**TEXT PROVIDED:**
** begin **

Judge: Anne Hwang, Case: 22STCV09010, Date: 2024-09-19 Tentative Ruling



Case Number: 22STCV09010    Hearing Date: September 19, 2024    Dept: 32

PLEASE NOTE:   Parties are encouraged to meet and confer concerning this tentative ruling to determine if a resolution may be reached.  If the parties are unable to reach a resolution and a party intends to submit on this tentative ruling, the party must send an email to the Court at sscdept32@lacourt.org indicating that party’s intention to submit.  The email shall include the case number, date and time of the hearing, counsel’s contact information (if applicable), and the identity of the party submitting on this tentative ruling.  If the Court does not receive an email indicating the parties are submitting on this tentative ruling and there are no appearances at the hearing, the Court may place the motion off calendar or adopt the tentative ruling as the order of the Court.  If all parties do not submit on this tentative ruling, they should arrange to appear in-person or remotely.  Further, after the Court has posted/issued a tentative ruling, the Court has the inherent authority to prohibit the withdrawal of the subject motion and adopt the tentative ruling as the order of the Court.

** end **

**TO BE DONE:**
Continue the court's tentative ruling in case 22STCV09010 from the point where it stops.

**RECORD LIST:**
** begin **

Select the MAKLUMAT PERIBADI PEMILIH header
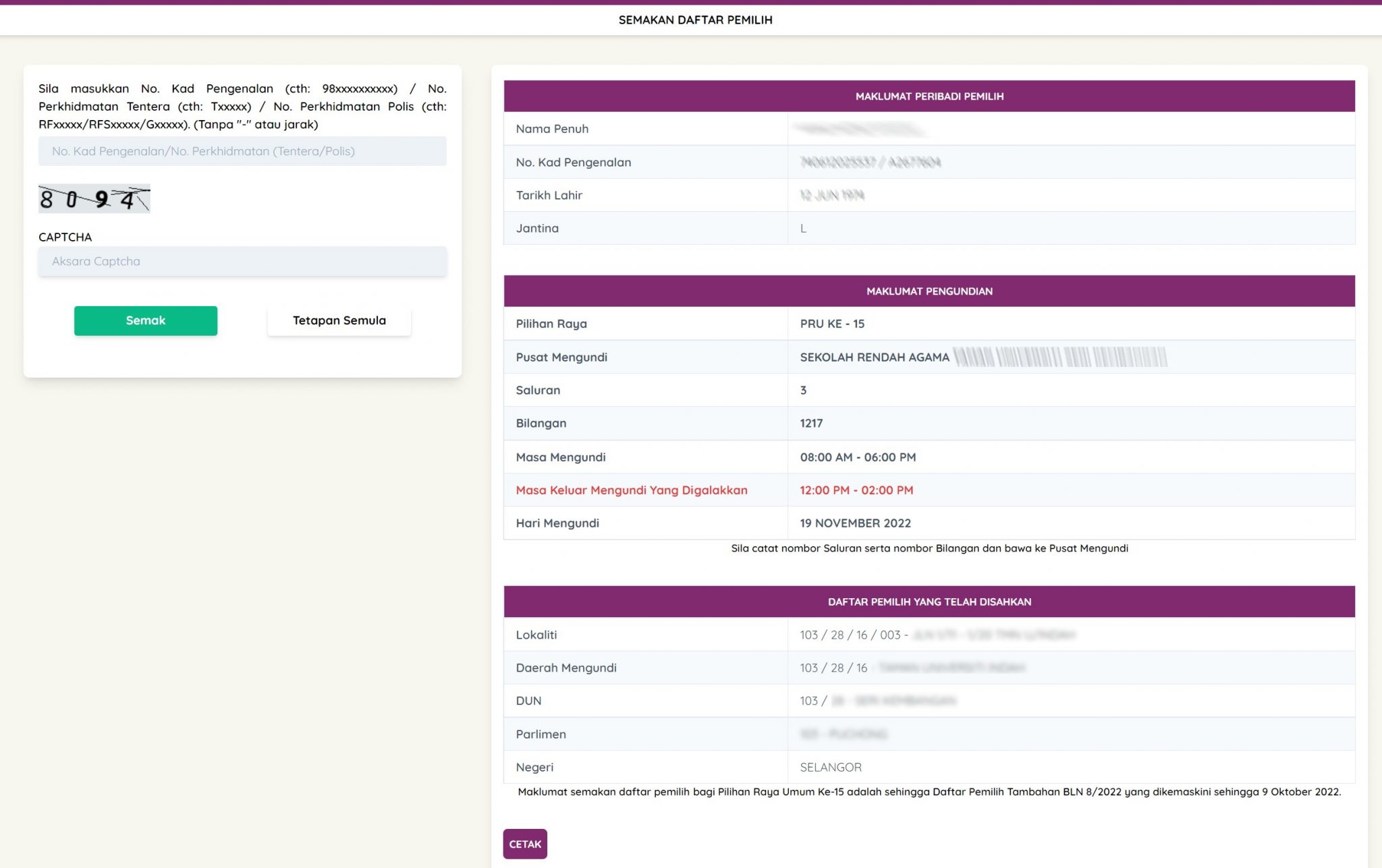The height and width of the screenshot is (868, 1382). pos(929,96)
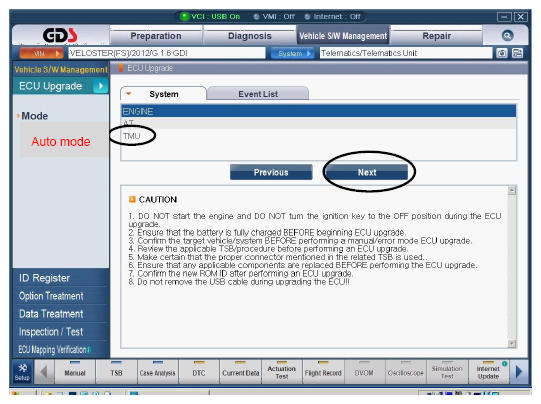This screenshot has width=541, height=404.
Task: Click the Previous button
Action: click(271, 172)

** end **

**EXERCISE ANSWER:**
TENTATIVE RULING

 

DEPT:

32

HEARING DATE:

September 19, 2024

CASE NUMBER:

22STCV09010

MOTIONS: 

Motion for Summary Judgment, or alternatively, Summary Adjudication

MOVING PARTY:

Cross-Defendant PDQ Manufacturing, Inc.

OPPOSING PARTY:

Cross-Complainant Veritiv Operating Company   

 

MOVING PAPERS

 

1.     Notice of Motion and Motion for Summary Judgment, or alternatively, Summary Adjudication; Memorandum of Points and Authorities

2.     Separate Statement of Undisputed Facts

3.     Exhibit Appendix and Declaration of Joshua Shayne

 

OPPOSITION PAPERS

1.     Veritiv’s Opposition to Motion for Summary Adjudication

2.     Response to PDQ’s Separate Statement

3.     Objections to Evidence

4.     Declaration of Carly J. English in Support

5.     Appendix of Exhibits in Support

 

REPLY PAPERS

1.     PDQ’s Reply

2.     Objections to Veritiv’s Additionally Undisputed Material Facts

3.     Request for Judicial Notice

 

BACKGROUND

 

On March 14, 2022, Plaintiff Hugo Salcedo (“Plaintiff”) filed a complaint against Veritiv Operating Company and Does 1 to 60, for premises liability and negligence. Plaintiff alleges that on March 17, 2020, he tripped and fell on a pothole in Veritiv Operating Company’s (“Veritiv”) parking lot.

 

On February 6, 2023, Veritiv filed the operative second amended cross-complaint (“SAXC”) asserting contractual/express indemnity and declaratory relief against PDQ Manufacturing, Inc. The second amended cross-complaint alleges that on March 2, 2020, PDQ Manufacturing, Inc. (“PDQ”) and Veritiv entered into a Purchase Order Agreement. (SAXC ¶ 8.) PDQ then contracted with XPO Logistics Cartage, LLC (“XPO”) to deliver the purchased goods to Veritiv. (Id. ¶ 9.) On March 17, 2020, Plaintiff entered Veritiv’s premises during the course and scope of his employment with XPO. (Id. ¶ 11.) Veritiv alleges that pursuant to paragraphs 9 and 13 of the Purchase Order Agreement, PDQ Manufacturing, Inc. (“PDQ”) agreed to indemnify Veritiv. (Id. ¶ 18.)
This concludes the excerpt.